Nascido na Guiné-Bissau, filho de um guineense e de uma cabo-verdiana, aos quatro anos mudou-se para a ilha de São Vicente, em Cabo Verde, onde passaria toda a infância e a adolescência, bem como o início da vida adulta. Uma mistura e vivências que se refletem na forma como o artista se expressa musicalmente. “Vou buscar inspirações na música da Guiné – àquele sentimento profundo – e na música de Cabo Verde, que é algo que flui naturalmente, porque cresci com ela.”
E esse contacto era muito mais próximo do que se pode imaginar. Mário faz parte de uma família de conceituados artistas africanos como, por exemplo, Tonecas Marta, Eneida Marta e Djodje, um dos mais aclamados artistas do Afropop da atualidade. Tanto na Guiné como em Cabo Verde, as tocatinas em casa às sextas ou aos sábados eram habituais, e desde cedo foi incentivado pelos parentes a cantar nessas noites com os mais velhos, nas quais Tito Paris e Cesária Évora, entre outros, eram presenças habituais.
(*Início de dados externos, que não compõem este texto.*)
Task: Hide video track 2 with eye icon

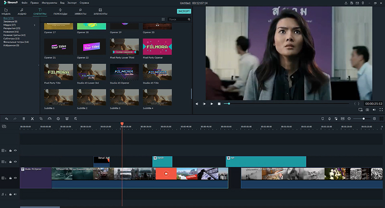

“Eu sempre me senti cantor, mas lembro-me do momento exato em que soube que queria sê-lo,” conta-nos. “Aconteceu numas férias na Guiné, na casa do meu avô. Eu estava a cantar na varanda, com os amigos do meu avô lá a comer chouriço assado e feijoada, e lembro-me de ter dito: ‘avô, um dia vais ver-me a cantar num palco.”
Jornada Espiritual
Em adulto, depois de viver dois anos na Guiné-Bissau e de uma passagem por Angola, Mário Marta mudou-se para Portugal e sentiu a necessidade de começar a cantar. Iniciou o seu percurso na música gospel, tendo pertencido ao coro Shout!, formado por Sara Tavares e Dale Chappell, entre 1998 e 2016.
“Na altura, eu não ligava nada às crenças. Tudo o que eu queria era cantar e sentir-me integrado, mas a mensagem acabou por tomar conta de mim. É algo muito forte. Os Shout! e a música cristã mudaram-me muito na forma de cantar, projetar a voz e de sentir a música,” revela.
Mais tarde, fez parte do grupo de soul português SDS (Sons da Soul). Um projeto que existiu um pouco antes do surgimento da cena musical da Nova Lisboa e da popularidade da musicalidade de inspiração africana em Portugal. “Quando aparecemos, foi uma novidade. Éramos quatro negros a cantar. Durante dois anos, sentimos que o mercado foi ganhando mais abertura até que a música africana explodiu e deu-se uma assimilação de culturas. Fico emocionado quando penso no panorama atual.”
Regresso às Origens
As estrelas alinharam-se para que Mário decidisse lançar a carreira a solo, mais virada para as suas raizes. Nesse sentido, assinalou o 10º aniversário da Broda Music, editora e produtora discográfica fundada pelo seu primo Djodje, da qual faz parte, com o lançamento de dois singles: “Kriol”, uma coladeira que presta homenagem à diáspora cabo-verdiana, e “Aguenta”, um funaná que conta com a participação de Lura (veja a entrevista sobre este tema no vídeo).
O videoclipe de “Aguenta” já soma mais de um milhão de visualizações no YouTube, e esta colaboração de sucesso representa uma espécie de fechar de ciclo. Os dois artistas são amigos de longa data e fãs um do outro, mas nunca tinha surgido a oportunidade de trabalharem juntos. Além do mais, sem ter consciência disso, foi a diva cabo-verdiana que inspirou Mário a voltar a cantar na sua língua materna. “Quando eu ouvi o primeiro álbum cantado em crioulo da Lura, houve uma tomada de consciência. Aquilo mexeu muito comigo e recomecei a cantar em crioulo,” confessa.
Após um total de 21 anos a dividir o palco com outros artistas, Mário Marta prepara o lançamento do seu primeiro álbum para o segundo trimestre de 2020. Em tempos de pandemia, a sua equipa já começa a pensar em alternativas para contornar os constrangimentos que possam surgir, mas fica uma promessa: quando o disco chegar, não vão faltar os ritmos tradicionais da terra onde cresceu, como o funaná, a coladeira, o batuco e a morna – e os fãs mal podem esperar!